__Task goal__: Once the pictures are set aside, copy everything else in the records exactly.

__Excerpted records__:
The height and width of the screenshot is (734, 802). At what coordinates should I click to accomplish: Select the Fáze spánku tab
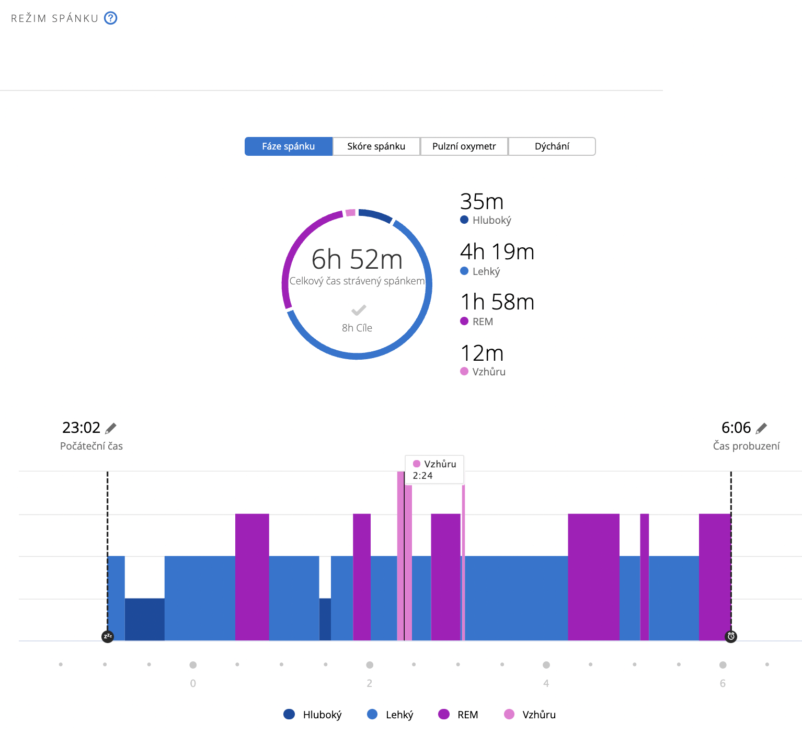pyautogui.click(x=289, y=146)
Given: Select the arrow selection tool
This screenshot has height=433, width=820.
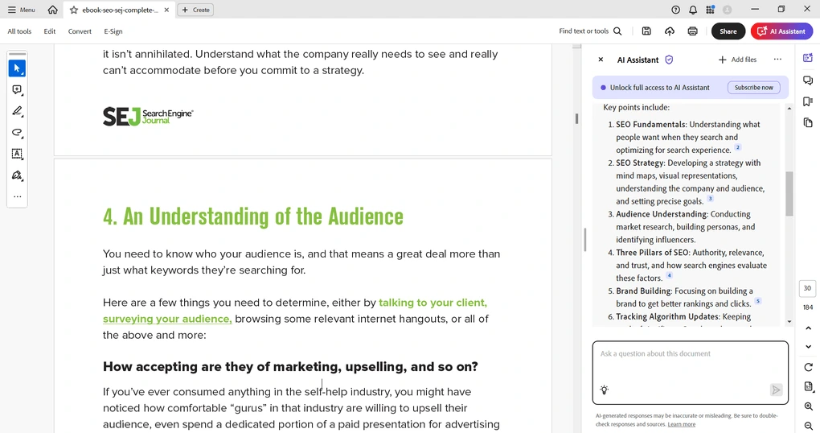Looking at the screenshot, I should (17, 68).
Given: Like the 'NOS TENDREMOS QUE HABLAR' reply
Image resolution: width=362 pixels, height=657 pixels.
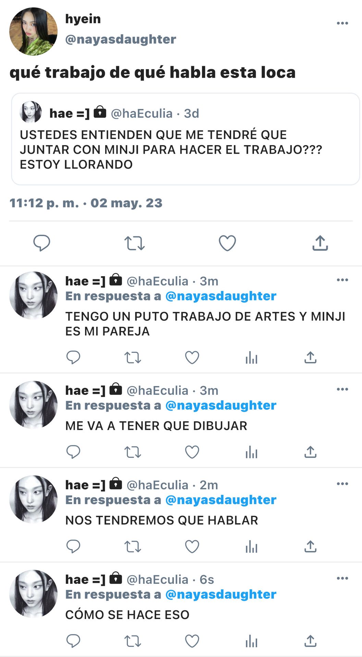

__Problem solution__:
The height and width of the screenshot is (734, 802). At what coordinates should I click to accomplish: Select the Fáze spánku tab
pyautogui.click(x=289, y=146)
Given: Select the arrow selection tool
This screenshot has height=433, width=820.
Looking at the screenshot, I should (17, 68).
Given: Like the 'NOS TENDREMOS QUE HABLAR' reply
Image resolution: width=362 pixels, height=657 pixels.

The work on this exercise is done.